Work required: After finding "This screenshot has height=716, width=993." in the material below, output its line and every line after it through the last, exactly, but not the pictures.

START Raw data

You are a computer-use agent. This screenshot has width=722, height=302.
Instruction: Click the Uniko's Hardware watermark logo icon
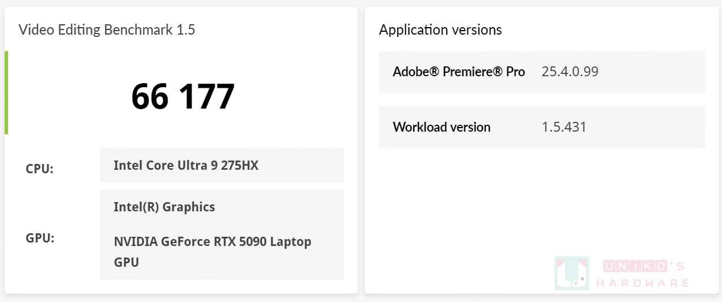click(571, 273)
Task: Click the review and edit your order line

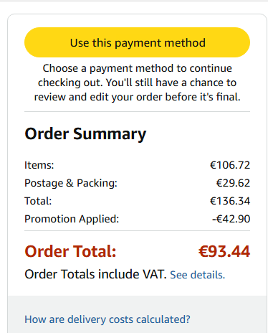Action: pos(137,97)
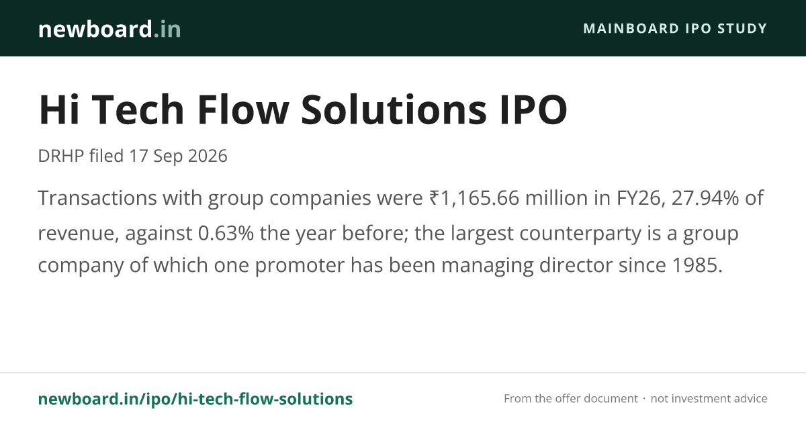806x423 pixels.
Task: Click the dot separator in footer note
Action: (x=645, y=399)
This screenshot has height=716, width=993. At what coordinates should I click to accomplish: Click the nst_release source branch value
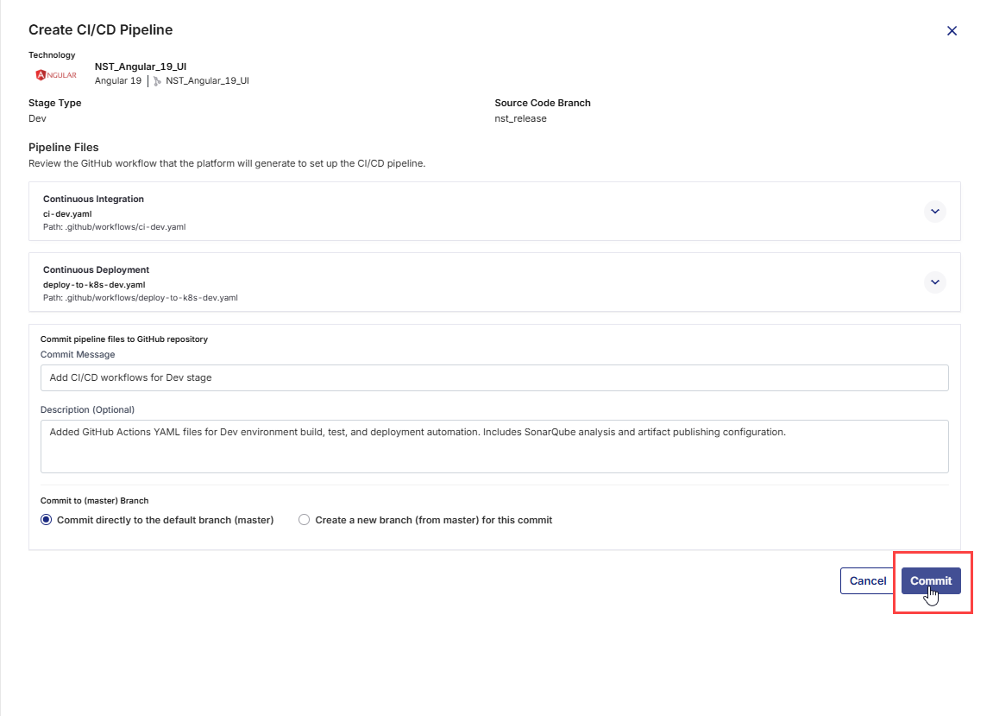pyautogui.click(x=520, y=119)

END Raw data

Answer:
This screenshot has height=716, width=993. At what coordinates should I click to accomplish: Click the nst_release source branch value
pyautogui.click(x=520, y=119)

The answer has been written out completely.